PERUGIA – Maxioperazione antidroga dei Carabinieri di Perugia, che hanno eseguito 71 ordinanze di custodia cautelare in carcere, portandone a termine 49, firmate dal gip diPperugia Claudia Matteini su richiesta del Sostituto procuratore Giuseppe Petrazzini.
330 carabinieri impegnati
Trecentotrenta i Carabinieri all’opera durante tutta la notte per l’esecuzione delle 71 ordinanze in 14 provincie di tutta Italia. Gli arresti arrivano a conclusione di una complessa indagine, avviata da diversi mesi, durante i quali erano già finite in manette, dopo essere state sorprese in flagranza di reato, altre 22
persone. Grazie alla maxioperazione è stato interrotto un ingente flusso di droga che aveva il terminale nella città e nella provincia di Perugia. In totale sono stati sequestrati 12,5 chilogrammi di sostanze stupefacenti.
L’operazione
Questa mattina sono stati arrestati 49 dei soggetti colpiti dalle misure cautelari, oltre che a Perugia anche
nelle province di Arezzo, Ancona, Ascoli Piceno, Avellino, Bergamo, Caserta, Catanzaro, Napoli, Milano, Palermo, Piacenza, Roma, Teramo, Terni, Treviso.
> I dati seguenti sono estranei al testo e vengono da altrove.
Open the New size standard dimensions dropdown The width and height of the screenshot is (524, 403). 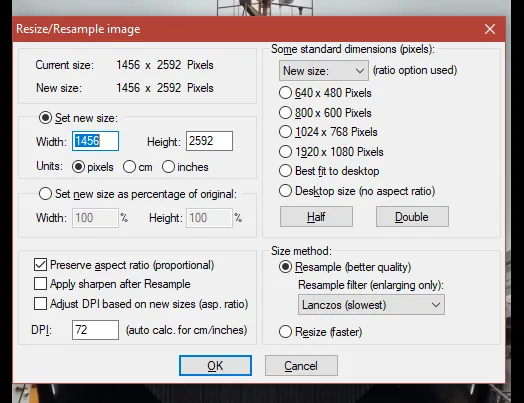(323, 71)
A Caserta c’era la base di partenza della droga in Italia. L’indagine era sta avviata nel mese di gennaio 2008 in via XX Settembre a Perugia, (per questo è stata denominata ’20/09’) dove i Carabinieri su segnalazione di alcuni residenti, avevano iniziato a seguire un’attività di spaccio al minuto. I militari hanno svolto le indagini attraverso numerosi servizi di osservazione e pedinamento con l’ausilio di consistenti attività tecniche (intercettazioni ambientali e telefoniche, localizzazioni Gps) e hanno documentato consistenza e modalità con cui varie tipologie di stupefacenti affluivano al mercato terminale di Perugia.
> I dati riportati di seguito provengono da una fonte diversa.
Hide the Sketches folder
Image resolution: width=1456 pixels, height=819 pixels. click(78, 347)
Due gruppi, l’uno composto prevalentemente da cittadini marocchini e l’altro da tunisini e nigeriani, si occupavano di approvvigionare la droga in varie località del territorio nazionale (Milano, Napoli, Caserta e Pordenone), come pure dall’Olanda, per poi smerciarla attraverso una fitta rete di gregari e pusher nella
provincia di Perugia.
Le consegne venivano effettuate da corrieri di volta in volta individuati che si spostavano prevalentemente
attraverso la rete ferroviaria e stradale. Durante l’attività si è potuto in soli 6 mesi (dal gennaio al giugno 2008) arrestare 22 persone in flagranza di reato, denunciarne a piede libero 15 e sequestrare 12,5 kg di sostanza stupefacente (7,5 kg di hashish, 2,5 di cocaina, 2 di eroina e 0.5 kg di marijuana) nonché somme di denaro contante per 21.500 euro.